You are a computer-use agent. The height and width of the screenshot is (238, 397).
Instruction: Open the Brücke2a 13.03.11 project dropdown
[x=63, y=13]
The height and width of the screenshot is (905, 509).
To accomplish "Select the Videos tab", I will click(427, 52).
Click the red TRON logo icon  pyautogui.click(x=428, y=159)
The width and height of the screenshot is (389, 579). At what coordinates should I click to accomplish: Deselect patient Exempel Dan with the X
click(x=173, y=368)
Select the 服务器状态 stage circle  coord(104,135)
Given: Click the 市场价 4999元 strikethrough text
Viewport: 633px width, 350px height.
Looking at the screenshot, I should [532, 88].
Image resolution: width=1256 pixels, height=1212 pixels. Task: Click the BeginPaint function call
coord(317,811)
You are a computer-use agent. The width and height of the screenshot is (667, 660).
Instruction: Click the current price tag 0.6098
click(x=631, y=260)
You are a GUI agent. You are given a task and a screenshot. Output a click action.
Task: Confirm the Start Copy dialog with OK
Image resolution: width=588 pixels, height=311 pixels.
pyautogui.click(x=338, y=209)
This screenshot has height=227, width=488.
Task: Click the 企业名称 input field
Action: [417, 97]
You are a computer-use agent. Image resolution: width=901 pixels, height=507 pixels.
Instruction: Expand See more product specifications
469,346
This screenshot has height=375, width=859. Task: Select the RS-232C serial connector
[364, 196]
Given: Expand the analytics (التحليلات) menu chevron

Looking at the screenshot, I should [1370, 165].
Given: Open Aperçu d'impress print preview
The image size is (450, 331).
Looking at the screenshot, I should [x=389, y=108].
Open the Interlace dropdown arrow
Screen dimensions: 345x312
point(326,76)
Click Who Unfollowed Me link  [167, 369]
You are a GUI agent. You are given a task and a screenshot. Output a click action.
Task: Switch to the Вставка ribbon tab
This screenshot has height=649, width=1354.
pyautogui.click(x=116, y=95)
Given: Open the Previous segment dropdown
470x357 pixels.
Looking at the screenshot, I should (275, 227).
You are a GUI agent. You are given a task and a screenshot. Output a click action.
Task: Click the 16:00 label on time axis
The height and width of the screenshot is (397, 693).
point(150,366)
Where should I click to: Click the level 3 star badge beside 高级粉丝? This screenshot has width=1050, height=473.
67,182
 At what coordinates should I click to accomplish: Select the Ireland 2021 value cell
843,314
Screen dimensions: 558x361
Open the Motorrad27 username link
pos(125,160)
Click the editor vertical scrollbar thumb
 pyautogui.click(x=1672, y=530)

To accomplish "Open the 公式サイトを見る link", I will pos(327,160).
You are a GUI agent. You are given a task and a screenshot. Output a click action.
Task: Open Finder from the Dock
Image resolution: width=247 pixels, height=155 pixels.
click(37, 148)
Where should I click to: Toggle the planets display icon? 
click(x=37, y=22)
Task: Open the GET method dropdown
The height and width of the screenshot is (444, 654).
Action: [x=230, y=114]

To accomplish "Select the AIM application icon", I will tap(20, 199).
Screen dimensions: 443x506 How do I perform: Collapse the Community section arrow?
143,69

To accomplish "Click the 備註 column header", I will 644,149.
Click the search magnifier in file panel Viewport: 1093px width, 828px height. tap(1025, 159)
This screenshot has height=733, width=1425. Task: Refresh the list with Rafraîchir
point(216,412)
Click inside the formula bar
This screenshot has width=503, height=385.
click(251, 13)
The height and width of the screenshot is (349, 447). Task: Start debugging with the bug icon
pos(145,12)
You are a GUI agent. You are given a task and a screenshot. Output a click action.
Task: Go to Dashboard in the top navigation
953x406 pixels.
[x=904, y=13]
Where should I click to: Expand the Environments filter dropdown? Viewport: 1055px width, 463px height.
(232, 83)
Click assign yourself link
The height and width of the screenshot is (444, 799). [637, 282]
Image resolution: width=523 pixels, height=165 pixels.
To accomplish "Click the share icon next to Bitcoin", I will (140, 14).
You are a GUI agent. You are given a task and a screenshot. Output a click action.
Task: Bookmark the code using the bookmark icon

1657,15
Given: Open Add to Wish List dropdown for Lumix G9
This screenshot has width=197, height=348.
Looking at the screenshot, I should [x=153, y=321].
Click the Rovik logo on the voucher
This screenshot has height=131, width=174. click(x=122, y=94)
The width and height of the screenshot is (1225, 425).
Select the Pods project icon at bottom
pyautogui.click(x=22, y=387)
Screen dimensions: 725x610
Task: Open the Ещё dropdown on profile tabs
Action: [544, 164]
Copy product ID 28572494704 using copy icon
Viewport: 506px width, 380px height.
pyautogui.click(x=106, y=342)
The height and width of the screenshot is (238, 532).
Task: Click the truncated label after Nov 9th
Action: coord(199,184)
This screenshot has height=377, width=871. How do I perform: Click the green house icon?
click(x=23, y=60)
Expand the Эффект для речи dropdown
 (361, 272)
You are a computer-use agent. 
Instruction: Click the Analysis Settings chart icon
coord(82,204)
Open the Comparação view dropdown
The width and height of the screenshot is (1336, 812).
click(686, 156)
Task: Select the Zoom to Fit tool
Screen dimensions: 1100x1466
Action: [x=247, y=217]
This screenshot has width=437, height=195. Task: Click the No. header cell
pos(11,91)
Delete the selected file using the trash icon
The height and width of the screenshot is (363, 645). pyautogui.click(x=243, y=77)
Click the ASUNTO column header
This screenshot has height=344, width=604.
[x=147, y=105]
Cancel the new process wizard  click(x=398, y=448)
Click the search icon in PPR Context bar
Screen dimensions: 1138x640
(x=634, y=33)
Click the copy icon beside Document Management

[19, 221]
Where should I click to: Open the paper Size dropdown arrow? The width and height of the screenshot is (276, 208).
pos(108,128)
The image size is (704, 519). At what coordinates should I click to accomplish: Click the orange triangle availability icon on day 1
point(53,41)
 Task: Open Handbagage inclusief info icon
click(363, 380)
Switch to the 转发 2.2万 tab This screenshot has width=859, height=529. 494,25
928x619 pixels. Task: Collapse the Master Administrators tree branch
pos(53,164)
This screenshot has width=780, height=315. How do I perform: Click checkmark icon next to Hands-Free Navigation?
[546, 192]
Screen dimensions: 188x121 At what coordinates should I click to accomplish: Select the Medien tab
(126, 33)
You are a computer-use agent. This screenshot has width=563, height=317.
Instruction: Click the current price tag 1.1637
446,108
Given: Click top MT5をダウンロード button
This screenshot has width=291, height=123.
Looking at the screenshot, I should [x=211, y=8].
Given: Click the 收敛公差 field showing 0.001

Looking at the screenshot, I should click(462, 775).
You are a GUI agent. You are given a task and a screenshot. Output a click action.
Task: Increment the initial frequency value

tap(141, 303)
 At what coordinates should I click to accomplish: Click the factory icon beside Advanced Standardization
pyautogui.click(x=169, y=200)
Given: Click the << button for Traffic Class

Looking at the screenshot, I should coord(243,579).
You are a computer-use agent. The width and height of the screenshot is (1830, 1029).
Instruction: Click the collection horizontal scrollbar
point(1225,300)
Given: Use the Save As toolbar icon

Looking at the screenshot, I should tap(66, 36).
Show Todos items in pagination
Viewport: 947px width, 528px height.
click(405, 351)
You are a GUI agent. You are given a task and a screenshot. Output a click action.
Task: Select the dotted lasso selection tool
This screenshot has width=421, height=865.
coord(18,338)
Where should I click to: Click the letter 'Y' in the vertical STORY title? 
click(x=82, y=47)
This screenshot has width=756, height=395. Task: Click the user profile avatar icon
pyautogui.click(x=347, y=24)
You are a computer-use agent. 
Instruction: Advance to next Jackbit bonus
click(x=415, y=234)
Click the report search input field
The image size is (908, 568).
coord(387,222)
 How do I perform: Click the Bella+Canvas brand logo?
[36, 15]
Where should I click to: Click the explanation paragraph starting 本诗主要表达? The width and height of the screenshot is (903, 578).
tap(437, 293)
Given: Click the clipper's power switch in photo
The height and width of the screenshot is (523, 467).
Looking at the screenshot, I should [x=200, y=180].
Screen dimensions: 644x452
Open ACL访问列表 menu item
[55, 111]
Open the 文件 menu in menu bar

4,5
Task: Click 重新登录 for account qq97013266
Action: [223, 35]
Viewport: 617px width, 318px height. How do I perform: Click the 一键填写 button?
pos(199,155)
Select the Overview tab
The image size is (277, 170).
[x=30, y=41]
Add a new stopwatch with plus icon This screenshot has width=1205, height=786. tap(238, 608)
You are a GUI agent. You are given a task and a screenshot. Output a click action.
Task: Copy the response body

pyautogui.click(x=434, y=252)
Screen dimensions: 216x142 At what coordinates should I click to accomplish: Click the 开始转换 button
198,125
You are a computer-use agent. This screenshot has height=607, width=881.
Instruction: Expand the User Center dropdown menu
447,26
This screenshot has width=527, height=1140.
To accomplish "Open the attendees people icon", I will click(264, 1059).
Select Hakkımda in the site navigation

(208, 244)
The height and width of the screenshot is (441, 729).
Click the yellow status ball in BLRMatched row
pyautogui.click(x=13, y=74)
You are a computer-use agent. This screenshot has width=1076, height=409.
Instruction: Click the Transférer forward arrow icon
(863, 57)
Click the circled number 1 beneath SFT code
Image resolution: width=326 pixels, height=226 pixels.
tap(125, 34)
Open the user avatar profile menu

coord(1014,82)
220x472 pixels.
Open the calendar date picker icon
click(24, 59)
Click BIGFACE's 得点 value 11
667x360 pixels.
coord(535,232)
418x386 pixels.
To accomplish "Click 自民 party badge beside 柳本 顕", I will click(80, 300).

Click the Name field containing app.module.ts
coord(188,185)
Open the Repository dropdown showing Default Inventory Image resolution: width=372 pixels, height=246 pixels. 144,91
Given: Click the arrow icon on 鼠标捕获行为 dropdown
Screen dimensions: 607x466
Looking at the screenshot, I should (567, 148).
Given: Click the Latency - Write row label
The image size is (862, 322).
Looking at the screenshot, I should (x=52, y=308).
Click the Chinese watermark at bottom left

◆ ◆ ◆ ◆ ◆ ◆ ◆

Everything from the line with "953x406 pixels." through the line with "Open the Comparação view dropdown" in the listing above must be retyped exactly, with nothing added.

Response to the exercise
953x406 pixels.
[x=904, y=13]
Where should I click to: Expand the Environments filter dropdown? Viewport: 1055px width, 463px height.
(232, 83)
Click assign yourself link
The height and width of the screenshot is (444, 799). [637, 282]
Image resolution: width=523 pixels, height=165 pixels.
To accomplish "Click the share icon next to Bitcoin", I will (140, 14).
You are a GUI agent. You are given a task and a screenshot. Output a click action.
Task: Bookmark the code using the bookmark icon

1657,15
Given: Open Add to Wish List dropdown for Lumix G9
This screenshot has width=197, height=348.
Looking at the screenshot, I should [x=153, y=321].
Click the Rovik logo on the voucher
This screenshot has height=131, width=174. click(x=122, y=94)
The width and height of the screenshot is (1225, 425).
Select the Pods project icon at bottom
pyautogui.click(x=22, y=387)
Screen dimensions: 725x610
Task: Open the Ещё dropdown on profile tabs
Action: [544, 164]
Copy product ID 28572494704 using copy icon
Viewport: 506px width, 380px height.
pyautogui.click(x=106, y=342)
The height and width of the screenshot is (238, 532).
Task: Click the truncated label after Nov 9th
Action: coord(199,184)
This screenshot has height=377, width=871. How do I perform: Click the green house icon?
click(x=23, y=60)
Expand the Эффект для речи dropdown
 (361, 272)
You are a computer-use agent. 
Instruction: Click the Analysis Settings chart icon
coord(82,204)
Open the Comparação view dropdown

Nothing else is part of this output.